◆ PASSAGE TO READ:
CHARLOTTE HAZELRINK (pale pink hair). Has a gloriously badass elderly butler called Alfred who can do Mad Max action sequences. She's the only actual princess (of a country called Hazelrink), but not stuck up at all. Instead she's irrepressibly cheerful and forgiving, which gives her easily the best, most natural chemistry with Teppei. She's also either slightly flirty or completely oblivious to dirty stuff. (Watch her carefully in ep.8 though and you'll see that she's putting up a deliberately cheerful front.)
SYLVIE VAN HOSSEN (yellow hair). Proud, dignified and seemingly incapable of relaxing or letting her hair down. She's a noble of an East European country and her hobby is fencing. Both she and Teppei are surprised to learn that she's Teppei's arranged fiancee... but the show's surprisingly sensible about this. Teppei immediately checks to see if he's allowed to say "no" (he is) and they agree to treat their engagement as a provisional agreement that means nothing to them until they've accepted it.
SEIKA HOUJOUIN (dark brown hair). Polite, nice and generous until she learns who Teppei is, whereupon she becomes his enemy. She's for all the tsundere fans, in other words. She hates the Arima Group. She's also the only girl with normal-sized breasts (so she gets more panty shots instead).
YUU FUJIKURA (blue/black hair) - Teppei's maid. She's really conscientious and nice, but she has an exaggerated sense of her inferior social position. As far as I was concerned, who to cheer for was a toss-up between her and Charlotte. They're the two who get on best with Teppei, with Yuu being his ally in this world of loons. They understand each other, whereas everyone else is an alien from Planet Moneybags.
I enjoyed a lot of this show, but I couldn't recommend it. Its genre will turn off many people, with its fanservice and its escalating Teppei-worship. Its last few episodes will turn off others, as the show becomes a silly, lightweight, badly paced action movie that's not even taking itself seriously. However it's possible to defend the good episodes. They've got a good sense of humour. The characters work. The harem nonsense is nearly plausible. Even the fanservice is light-hearted and amusing, not nasty. (I also agree with the anime's choice of winning girl.)
If you're thinking of watching some anime, though, there are thousands of better shows than this.

◆ SOURCE DATA:
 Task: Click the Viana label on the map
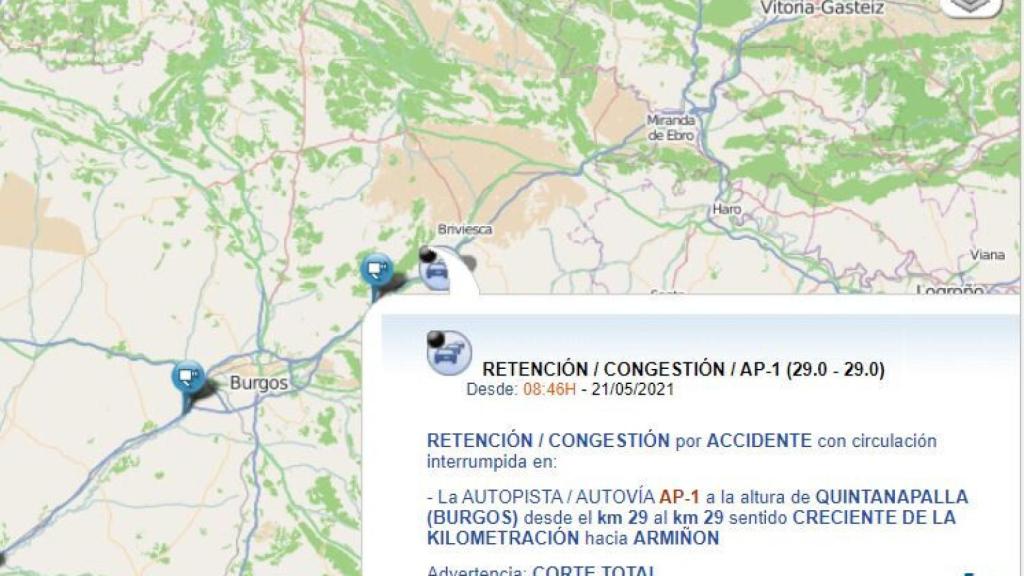pyautogui.click(x=987, y=255)
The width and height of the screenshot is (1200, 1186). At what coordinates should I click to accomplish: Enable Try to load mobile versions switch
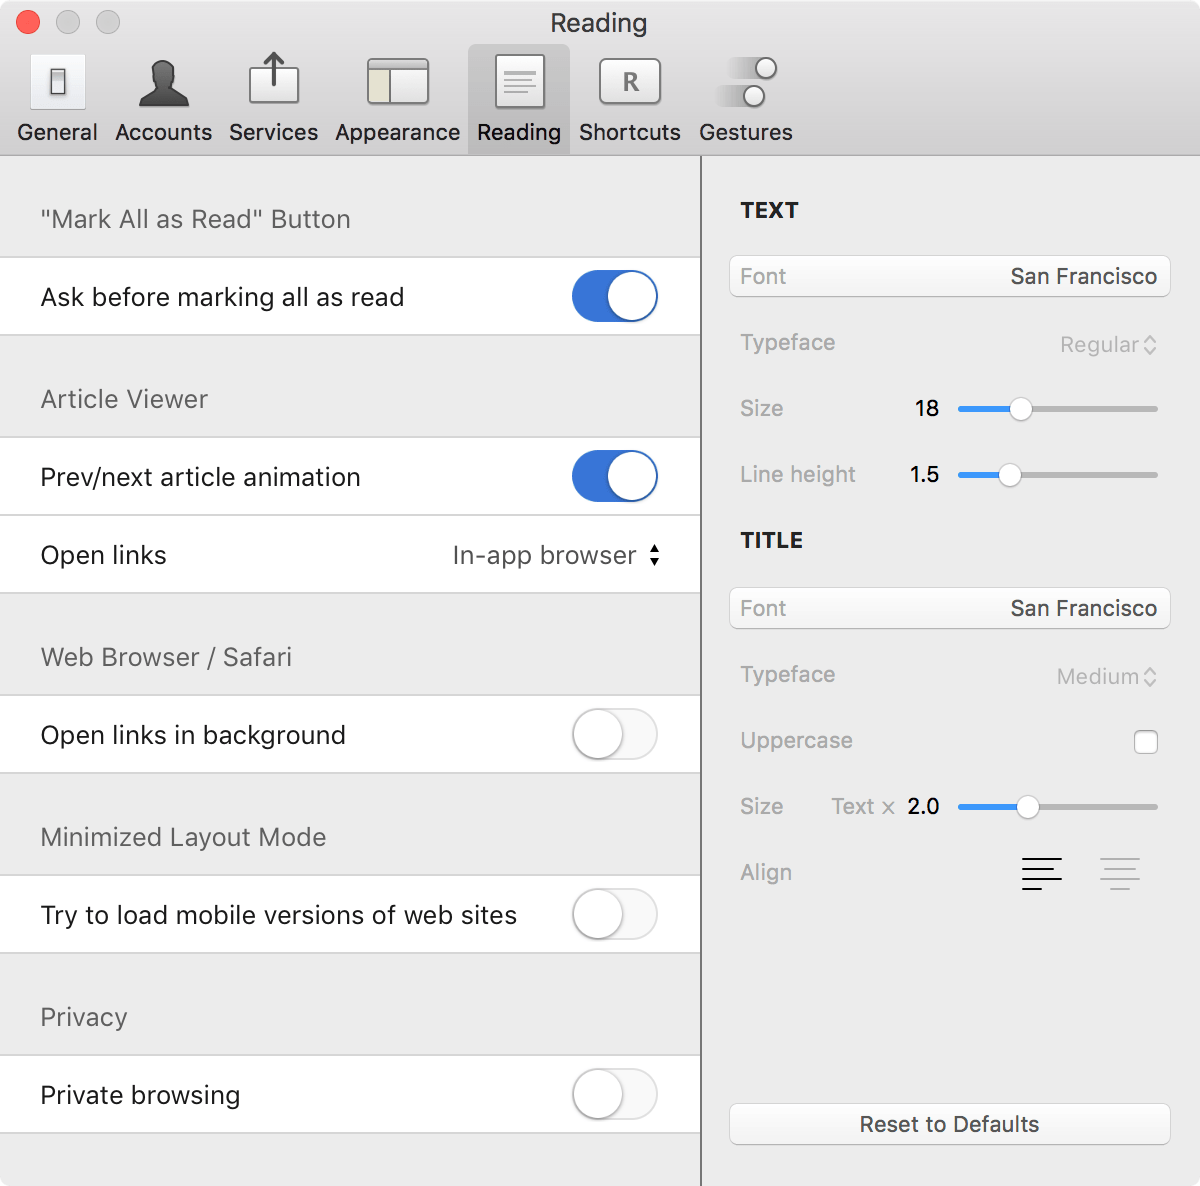point(614,914)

◆ WORK TO DO: According to the anime review, what is Sylvie van Hossen's hobby? Answer using only the text.

◆ ANSWER TO THIS EXERCISE: Fencing.